Wednesday’s order grows out of the partisan review of the 2020 presidential election in Wisconsin that Vos initiated in late June 2021, appointing former state Supreme Court Justice Michael Gableman to conduct it.

After the review started, American Oversight filed an open records request for documents connected with the review, then sued Vos and the Assembly when the request was not honored. On Nov. 5, 2021, Bailey-Rihn ordered the records’ release and gave Vos and the Assembly 10 days to comply.

After receiving some documents, but suspecting that many more exist, American Oversight on Jan. 4 asked the judge to hold Vos in contempt of court. Vos has been fighting the contempt motion since then.

On March 10, Bailey-Rihn added deleted emails and text messages to the list of records that Vos was required to turn over.

In her order, Bailey-Rihn observed that Wisconsin law requires outside contractors who are working at the direction of the government to follow the state’s public records law as though the records were maintained directly by the government itself. That provision in the state law is to prevent government agencies from evading their responsibilities under the public records law.

“But evading responsibilities is exactly what the Respondents have done so far,” Bailey-Rihn wrote, referring to Vos, the Assembly and Blazel.

Vos, she wrote, passed off the records request to a staffer “who did nothing more than send one vague email to one contractor” — Gableman.

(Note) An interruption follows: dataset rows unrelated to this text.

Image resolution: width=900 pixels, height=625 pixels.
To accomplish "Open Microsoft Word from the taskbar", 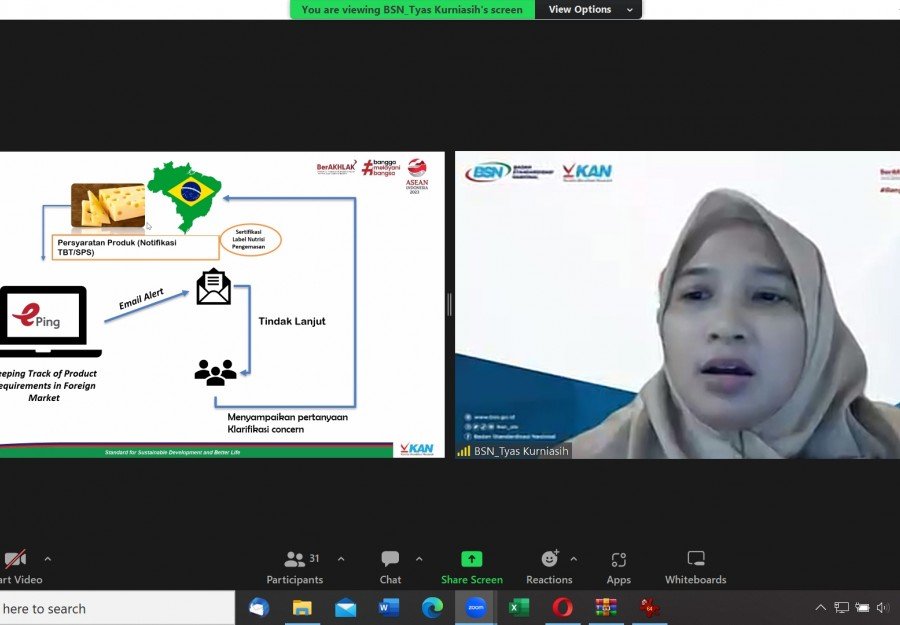I will click(389, 608).
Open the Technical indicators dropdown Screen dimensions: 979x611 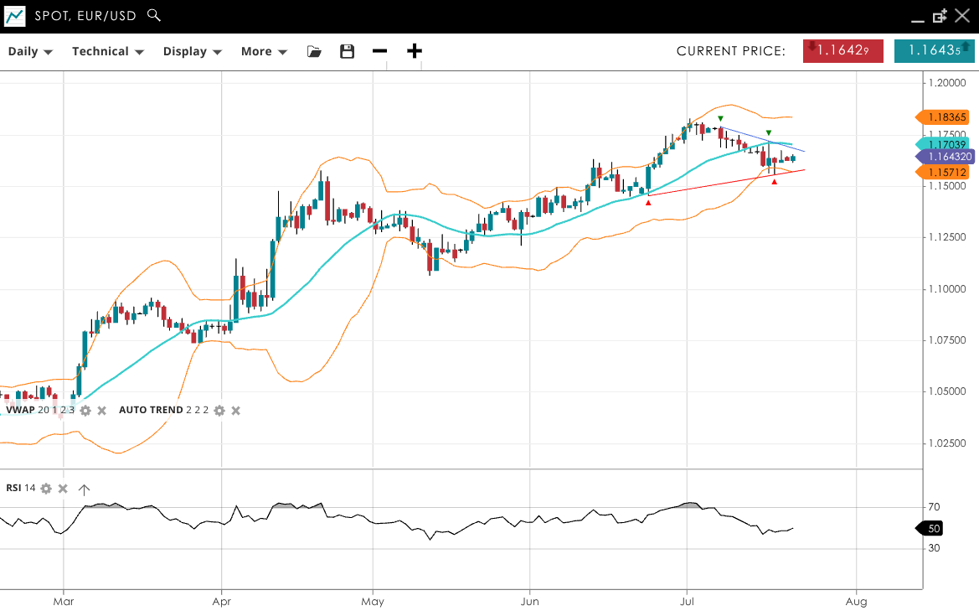coord(107,51)
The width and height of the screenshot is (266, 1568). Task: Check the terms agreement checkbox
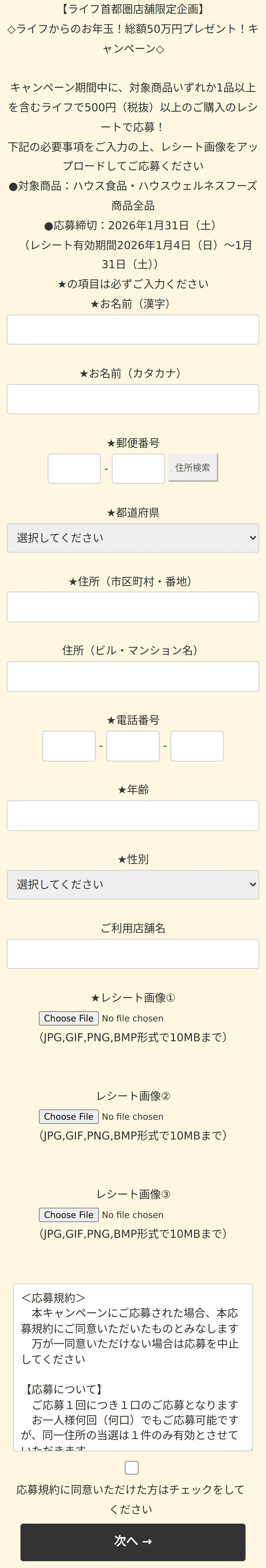coord(131,1467)
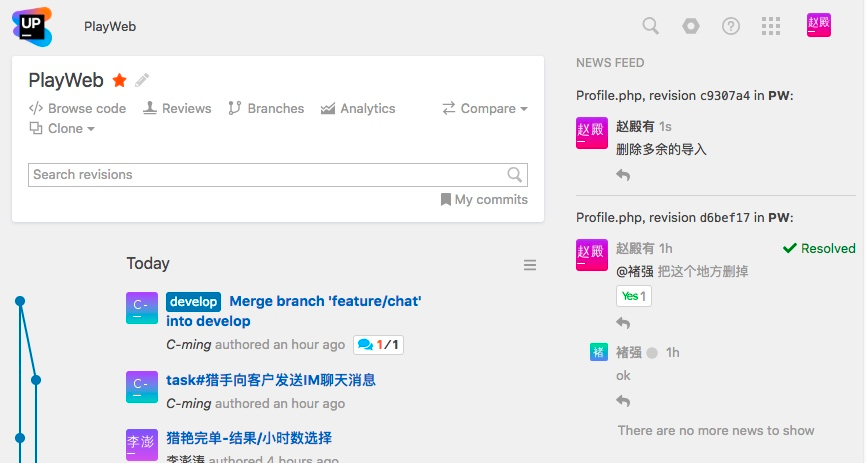Screen dimensions: 866x463
Task: Click the pencil edit icon beside PlayWeb
Action: coord(142,80)
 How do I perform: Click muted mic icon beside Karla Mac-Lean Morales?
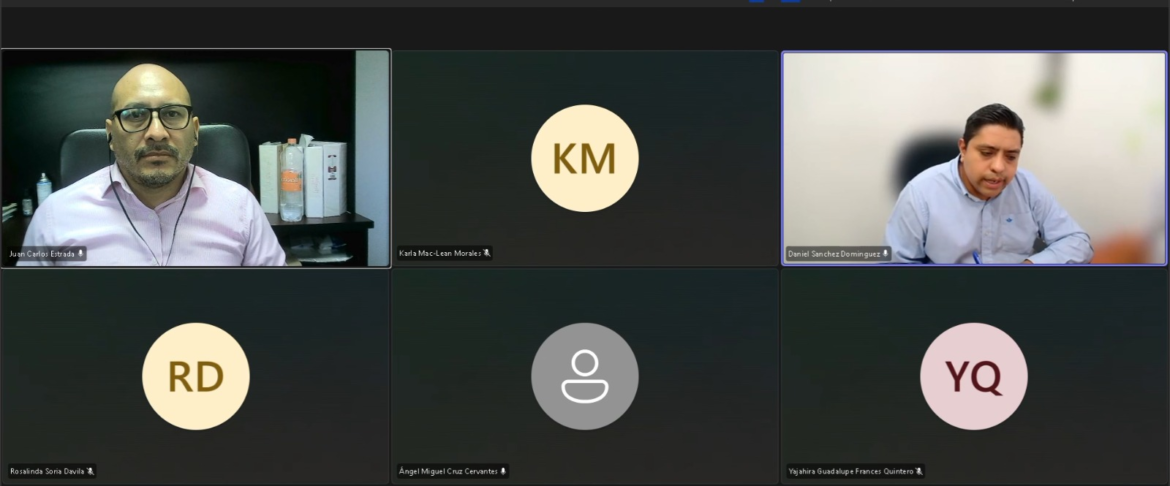coord(487,254)
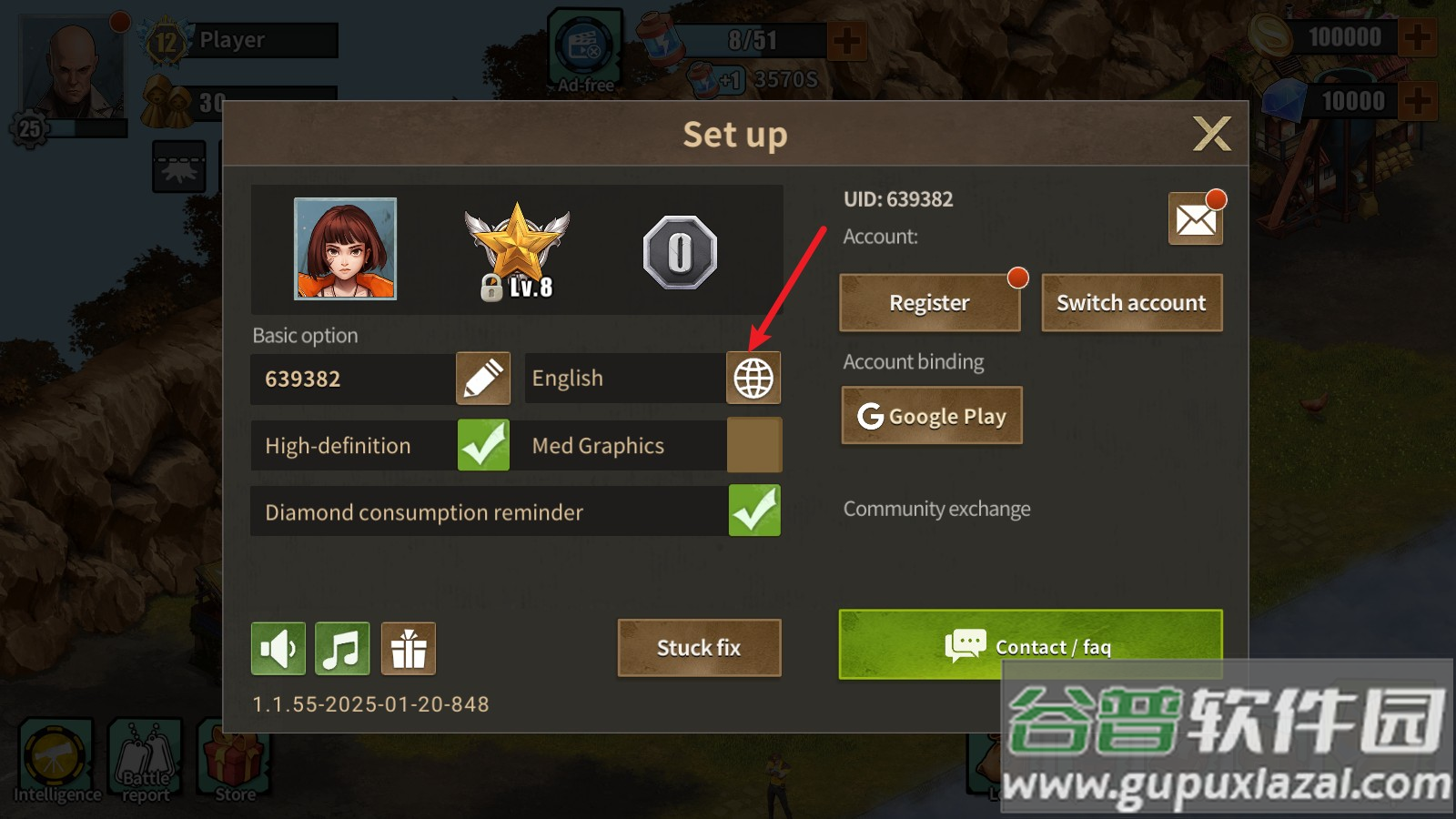Open Contact / faq support
The width and height of the screenshot is (1456, 819).
click(1030, 645)
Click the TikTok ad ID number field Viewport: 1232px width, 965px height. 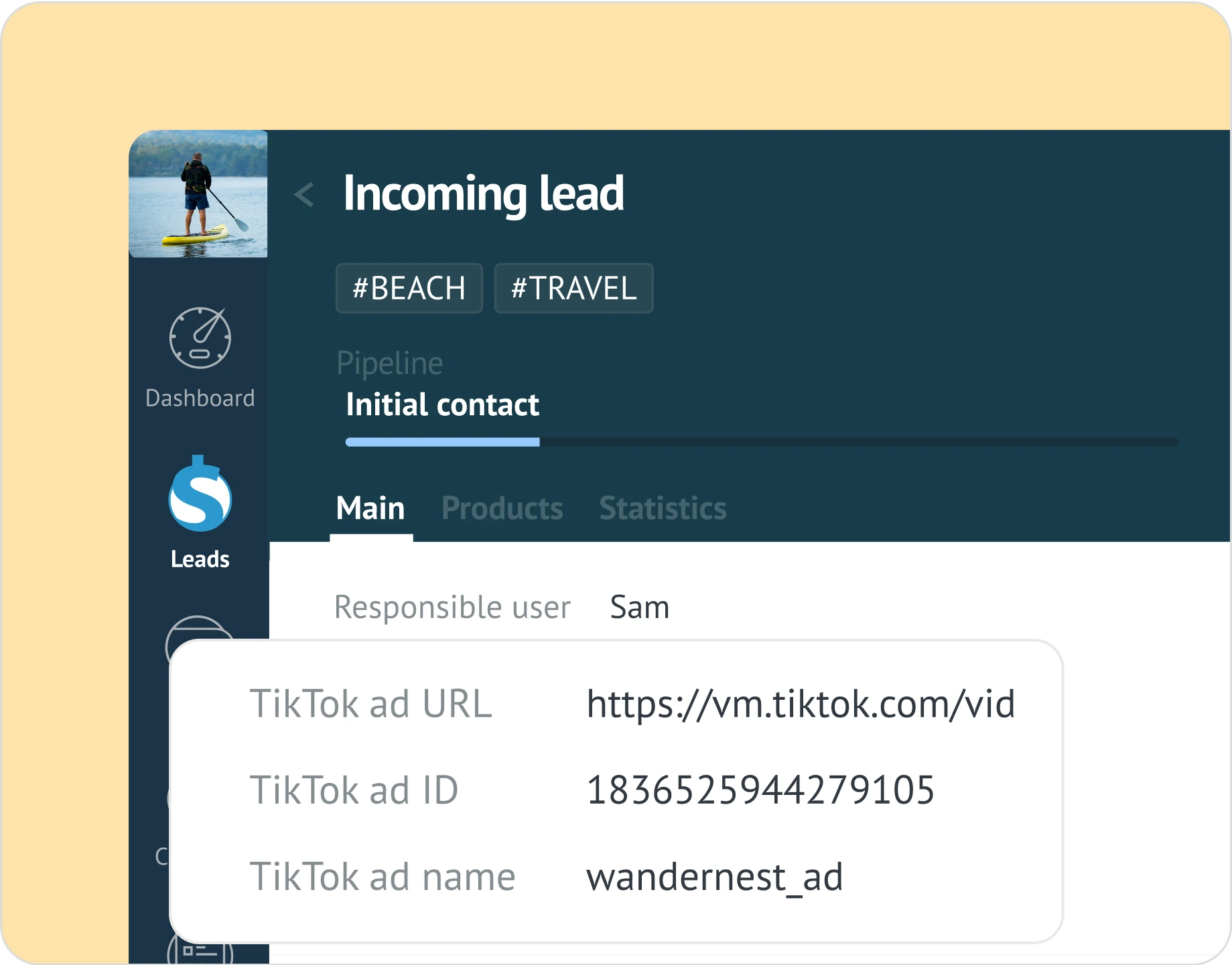tap(760, 790)

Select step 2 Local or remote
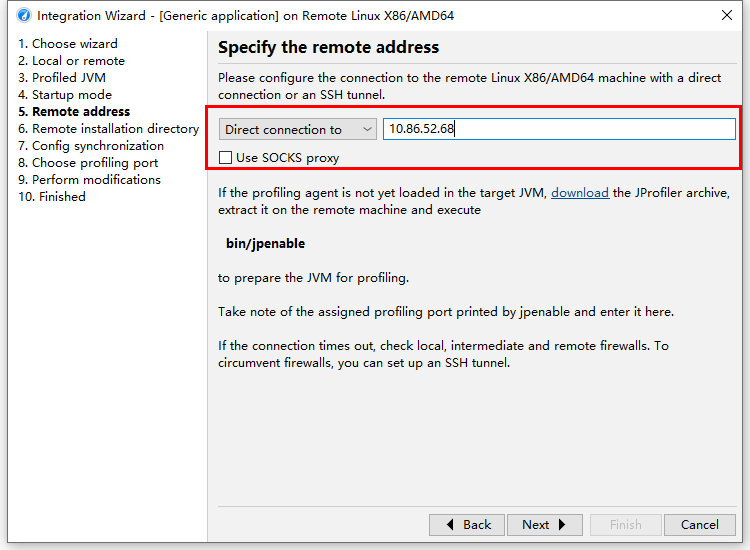coord(71,61)
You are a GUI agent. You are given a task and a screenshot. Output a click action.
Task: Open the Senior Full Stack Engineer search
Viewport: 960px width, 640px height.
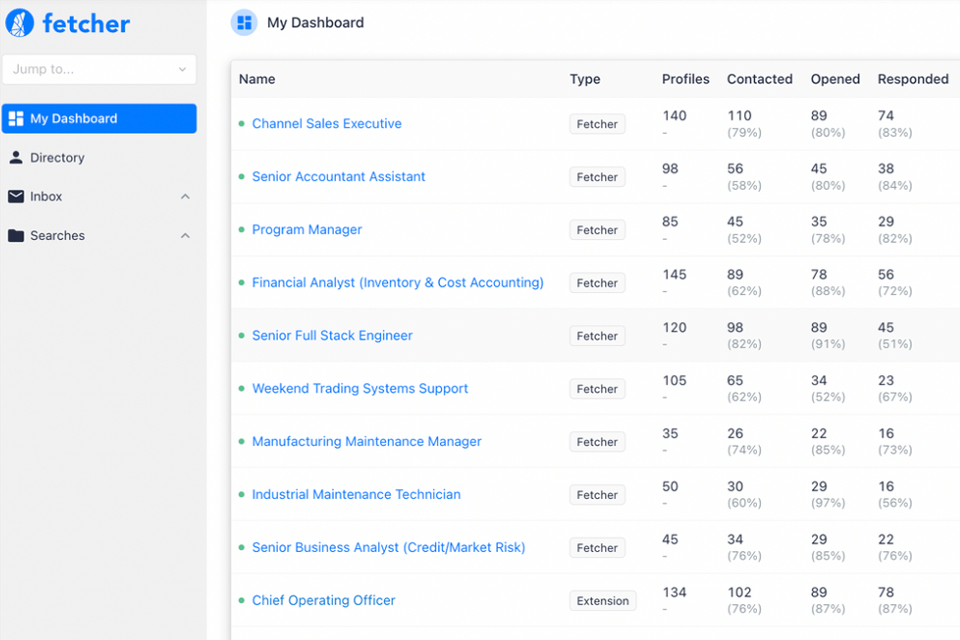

“Putting aside for the moment the impropriety of making a contractor responsible for a records request,” Bailey-Rihn wrote, “Robin Vos did not tell that contractor which records to produce, did not ask any of the other contractors to produce records, and did not even review the records ultimately received. Still worse, the assembly did nothing at all.”

In a separate American Oversight lawsuit, Dane County Circuit Judge Frank Remington on March 8 ordered the release of more than 700 pages of records from Gableman’s review.

This story was updated 3/31/2022, 6:50 a.m., with information about Robin Vos’ comment on the case in a published report.